** Exercise details **
Send back all the data below, exactly as given.

Saved data entries
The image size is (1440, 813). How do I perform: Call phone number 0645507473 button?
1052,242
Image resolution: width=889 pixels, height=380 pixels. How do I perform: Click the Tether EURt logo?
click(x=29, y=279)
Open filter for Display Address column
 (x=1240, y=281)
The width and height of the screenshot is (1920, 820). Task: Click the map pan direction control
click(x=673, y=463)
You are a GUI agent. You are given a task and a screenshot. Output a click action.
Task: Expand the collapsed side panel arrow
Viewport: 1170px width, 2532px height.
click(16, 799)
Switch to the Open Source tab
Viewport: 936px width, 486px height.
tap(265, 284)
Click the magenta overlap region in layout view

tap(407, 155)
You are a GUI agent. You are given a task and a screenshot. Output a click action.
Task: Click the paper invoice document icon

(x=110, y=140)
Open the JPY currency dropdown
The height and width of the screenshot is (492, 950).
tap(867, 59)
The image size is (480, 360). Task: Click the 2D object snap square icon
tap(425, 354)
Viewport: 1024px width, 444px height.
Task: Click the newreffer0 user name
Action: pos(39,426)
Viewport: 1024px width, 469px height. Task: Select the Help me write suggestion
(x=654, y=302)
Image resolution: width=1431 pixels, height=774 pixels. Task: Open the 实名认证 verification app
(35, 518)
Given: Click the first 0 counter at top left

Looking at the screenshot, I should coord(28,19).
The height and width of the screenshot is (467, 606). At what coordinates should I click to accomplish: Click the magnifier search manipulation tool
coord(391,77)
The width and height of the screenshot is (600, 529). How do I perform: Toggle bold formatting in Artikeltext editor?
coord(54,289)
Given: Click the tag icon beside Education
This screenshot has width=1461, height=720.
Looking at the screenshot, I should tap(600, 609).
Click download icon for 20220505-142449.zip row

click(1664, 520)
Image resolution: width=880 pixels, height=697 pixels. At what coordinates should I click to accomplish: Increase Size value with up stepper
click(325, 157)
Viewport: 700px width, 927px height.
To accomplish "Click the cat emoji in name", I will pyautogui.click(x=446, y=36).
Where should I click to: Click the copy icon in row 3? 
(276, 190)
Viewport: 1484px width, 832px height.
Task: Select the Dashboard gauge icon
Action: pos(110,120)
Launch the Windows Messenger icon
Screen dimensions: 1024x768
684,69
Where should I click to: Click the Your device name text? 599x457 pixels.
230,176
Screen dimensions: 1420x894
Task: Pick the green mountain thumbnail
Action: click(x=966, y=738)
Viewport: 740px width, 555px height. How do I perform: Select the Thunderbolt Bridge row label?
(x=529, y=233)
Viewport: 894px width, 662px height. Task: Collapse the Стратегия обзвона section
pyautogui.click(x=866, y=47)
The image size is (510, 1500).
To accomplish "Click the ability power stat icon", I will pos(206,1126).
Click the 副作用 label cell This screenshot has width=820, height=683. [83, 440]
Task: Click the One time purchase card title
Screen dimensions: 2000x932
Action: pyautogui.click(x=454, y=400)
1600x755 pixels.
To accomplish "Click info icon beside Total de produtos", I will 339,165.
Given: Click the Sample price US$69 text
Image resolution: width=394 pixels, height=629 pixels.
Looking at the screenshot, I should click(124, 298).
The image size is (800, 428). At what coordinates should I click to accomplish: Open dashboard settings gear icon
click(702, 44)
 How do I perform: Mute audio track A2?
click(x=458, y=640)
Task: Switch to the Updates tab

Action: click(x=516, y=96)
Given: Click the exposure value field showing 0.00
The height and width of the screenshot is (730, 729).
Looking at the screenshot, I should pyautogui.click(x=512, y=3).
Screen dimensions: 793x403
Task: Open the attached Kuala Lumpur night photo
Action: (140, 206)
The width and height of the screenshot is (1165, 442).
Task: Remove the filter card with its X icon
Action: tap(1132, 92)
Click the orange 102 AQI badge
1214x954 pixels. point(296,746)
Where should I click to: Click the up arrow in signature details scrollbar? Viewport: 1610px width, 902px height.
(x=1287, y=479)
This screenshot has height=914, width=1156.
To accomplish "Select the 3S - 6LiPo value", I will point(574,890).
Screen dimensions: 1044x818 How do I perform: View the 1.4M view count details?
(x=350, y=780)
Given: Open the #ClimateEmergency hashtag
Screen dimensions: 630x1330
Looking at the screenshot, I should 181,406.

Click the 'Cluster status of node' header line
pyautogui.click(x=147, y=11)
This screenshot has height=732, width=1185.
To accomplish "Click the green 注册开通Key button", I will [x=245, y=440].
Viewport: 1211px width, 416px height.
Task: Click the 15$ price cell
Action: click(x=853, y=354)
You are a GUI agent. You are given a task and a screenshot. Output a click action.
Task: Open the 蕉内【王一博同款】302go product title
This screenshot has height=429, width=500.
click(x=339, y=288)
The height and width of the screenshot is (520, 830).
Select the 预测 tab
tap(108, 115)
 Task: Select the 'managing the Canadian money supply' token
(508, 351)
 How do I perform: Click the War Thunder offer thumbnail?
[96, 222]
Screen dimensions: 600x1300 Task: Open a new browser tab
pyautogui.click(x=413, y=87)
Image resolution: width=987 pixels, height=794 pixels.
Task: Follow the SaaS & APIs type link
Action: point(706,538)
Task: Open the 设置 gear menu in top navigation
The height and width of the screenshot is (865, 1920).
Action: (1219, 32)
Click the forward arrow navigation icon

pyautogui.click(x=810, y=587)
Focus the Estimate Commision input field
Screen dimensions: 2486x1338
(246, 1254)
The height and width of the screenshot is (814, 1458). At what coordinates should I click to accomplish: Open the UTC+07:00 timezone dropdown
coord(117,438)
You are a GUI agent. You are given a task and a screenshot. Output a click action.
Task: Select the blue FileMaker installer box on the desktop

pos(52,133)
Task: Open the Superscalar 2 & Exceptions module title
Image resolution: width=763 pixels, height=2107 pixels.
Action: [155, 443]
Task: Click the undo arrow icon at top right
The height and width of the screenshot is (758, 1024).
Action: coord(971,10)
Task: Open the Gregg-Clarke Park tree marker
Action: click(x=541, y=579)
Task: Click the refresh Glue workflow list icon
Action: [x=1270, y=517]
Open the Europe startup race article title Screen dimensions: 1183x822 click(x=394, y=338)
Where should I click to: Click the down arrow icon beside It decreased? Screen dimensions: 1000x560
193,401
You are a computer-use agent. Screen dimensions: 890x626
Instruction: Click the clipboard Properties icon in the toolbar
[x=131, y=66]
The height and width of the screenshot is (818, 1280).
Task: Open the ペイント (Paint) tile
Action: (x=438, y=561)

** Worked solution **
The image size is (1440, 813). How do I perform: Call phone number 0645507473 button?
1052,242
Image resolution: width=889 pixels, height=380 pixels. How do I perform: Click the Tether EURt logo?
click(x=29, y=279)
Open filter for Display Address column
 (x=1240, y=281)
The width and height of the screenshot is (1920, 820). Task: Click the map pan direction control
click(x=673, y=463)
You are a GUI agent. You are given a task and a screenshot. Output a click action.
Task: Expand the collapsed side panel arrow
Viewport: 1170px width, 2532px height.
click(16, 799)
Switch to the Open Source tab
Viewport: 936px width, 486px height.
tap(265, 284)
Click the magenta overlap region in layout view

tap(407, 155)
You are a GUI agent. You are given a task and a screenshot. Output a click action.
Task: Click the paper invoice document icon

(x=110, y=140)
Open the JPY currency dropdown
The height and width of the screenshot is (492, 950).
tap(867, 59)
The image size is (480, 360). Task: Click the 2D object snap square icon
tap(425, 354)
Viewport: 1024px width, 444px height.
Task: Click the newreffer0 user name
Action: pos(39,426)
Viewport: 1024px width, 469px height. Task: Select the Help me write suggestion
(x=654, y=302)
Image resolution: width=1431 pixels, height=774 pixels. Task: Open the 实名认证 verification app
(35, 518)
Given: Click the first 0 counter at top left

Looking at the screenshot, I should coord(28,19).
The height and width of the screenshot is (467, 606). At what coordinates should I click to accomplish: Click the magnifier search manipulation tool
coord(391,77)
The width and height of the screenshot is (600, 529). How do I perform: Toggle bold formatting in Artikeltext editor?
coord(54,289)
Given: Click the tag icon beside Education
This screenshot has width=1461, height=720.
Looking at the screenshot, I should tap(600, 609).
Click download icon for 20220505-142449.zip row

click(1664, 520)
Image resolution: width=880 pixels, height=697 pixels. At what coordinates should I click to accomplish: Increase Size value with up stepper
click(325, 157)
Viewport: 700px width, 927px height.
To accomplish "Click the cat emoji in name", I will pyautogui.click(x=446, y=36).
Where should I click to: Click the copy icon in row 3? 
(276, 190)
Viewport: 1484px width, 832px height.
Task: Select the Dashboard gauge icon
Action: pos(110,120)
Launch the Windows Messenger icon
Screen dimensions: 1024x768
684,69
Where should I click to: Click the Your device name text? 599x457 pixels.
230,176
Screen dimensions: 1420x894
Task: Pick the green mountain thumbnail
Action: click(x=966, y=738)
Viewport: 740px width, 555px height. How do I perform: Select the Thunderbolt Bridge row label?
(x=529, y=233)
Viewport: 894px width, 662px height. Task: Collapse the Стратегия обзвона section
pyautogui.click(x=866, y=47)
The image size is (510, 1500).
To accomplish "Click the ability power stat icon", I will pos(206,1126).
Click the 副作用 label cell This screenshot has width=820, height=683. [83, 440]
Task: Click the One time purchase card title
Screen dimensions: 2000x932
Action: pyautogui.click(x=454, y=400)
1600x755 pixels.
To accomplish "Click info icon beside Total de produtos", I will 339,165.
Given: Click the Sample price US$69 text
Image resolution: width=394 pixels, height=629 pixels.
Looking at the screenshot, I should click(124, 298).
The image size is (800, 428). At what coordinates should I click to accomplish: Open dashboard settings gear icon
click(702, 44)
 How do I perform: Mute audio track A2?
click(x=458, y=640)
Task: Switch to the Updates tab

Action: click(x=516, y=96)
Given: Click the exposure value field showing 0.00
The height and width of the screenshot is (730, 729).
Looking at the screenshot, I should pyautogui.click(x=512, y=3).
Screen dimensions: 793x403
Task: Open the attached Kuala Lumpur night photo
Action: (140, 206)
The width and height of the screenshot is (1165, 442).
Task: Remove the filter card with its X icon
Action: tap(1132, 92)
Click the orange 102 AQI badge
1214x954 pixels. point(296,746)
Where should I click to: Click the up arrow in signature details scrollbar? Viewport: 1610px width, 902px height.
(x=1287, y=479)
This screenshot has height=914, width=1156.
To accomplish "Select the 3S - 6LiPo value", I will point(574,890).
Screen dimensions: 1044x818 How do I perform: View the 1.4M view count details?
(x=350, y=780)
Given: Open the #ClimateEmergency hashtag
Screen dimensions: 630x1330
Looking at the screenshot, I should 181,406.

Click the 'Cluster status of node' header line
pyautogui.click(x=147, y=11)
This screenshot has height=732, width=1185.
To accomplish "Click the green 注册开通Key button", I will [x=245, y=440].
Viewport: 1211px width, 416px height.
Task: Click the 15$ price cell
Action: click(x=853, y=354)
You are a GUI agent. You are given a task and a screenshot. Output a click action.
Task: Open the 蕉内【王一博同款】302go product title
This screenshot has height=429, width=500.
click(x=339, y=288)
The height and width of the screenshot is (520, 830).
Select the 预测 tab
tap(108, 115)
 Task: Select the 'managing the Canadian money supply' token
(508, 351)
 How do I perform: Click the War Thunder offer thumbnail?
[96, 222]
Screen dimensions: 600x1300 Task: Open a new browser tab
pyautogui.click(x=413, y=87)
Image resolution: width=987 pixels, height=794 pixels.
Task: Follow the SaaS & APIs type link
Action: point(706,538)
Task: Open the 设置 gear menu in top navigation
The height and width of the screenshot is (865, 1920).
Action: (1219, 32)
Click the forward arrow navigation icon

pyautogui.click(x=810, y=587)
Focus the Estimate Commision input field
Screen dimensions: 2486x1338
(246, 1254)
The height and width of the screenshot is (814, 1458). At what coordinates should I click to accomplish: Open the UTC+07:00 timezone dropdown
coord(117,438)
You are a GUI agent. You are given a task and a screenshot. Output a click action.
Task: Select the blue FileMaker installer box on the desktop

pos(52,133)
Task: Open the Superscalar 2 & Exceptions module title
Image resolution: width=763 pixels, height=2107 pixels.
Action: [155, 443]
Task: Click the undo arrow icon at top right
The height and width of the screenshot is (758, 1024).
Action: coord(971,10)
Task: Open the Gregg-Clarke Park tree marker
Action: click(x=541, y=579)
Task: Click the refresh Glue workflow list icon
Action: [x=1270, y=517]
Open the Europe startup race article title Screen dimensions: 1183x822 click(x=394, y=338)
Where should I click to: Click the down arrow icon beside It decreased? Screen dimensions: 1000x560
193,401
You are a computer-use agent. Screen dimensions: 890x626
Instruction: Click the clipboard Properties icon in the toolbar
[x=131, y=66]
The height and width of the screenshot is (818, 1280).
Task: Open the ペイント (Paint) tile
Action: (x=438, y=561)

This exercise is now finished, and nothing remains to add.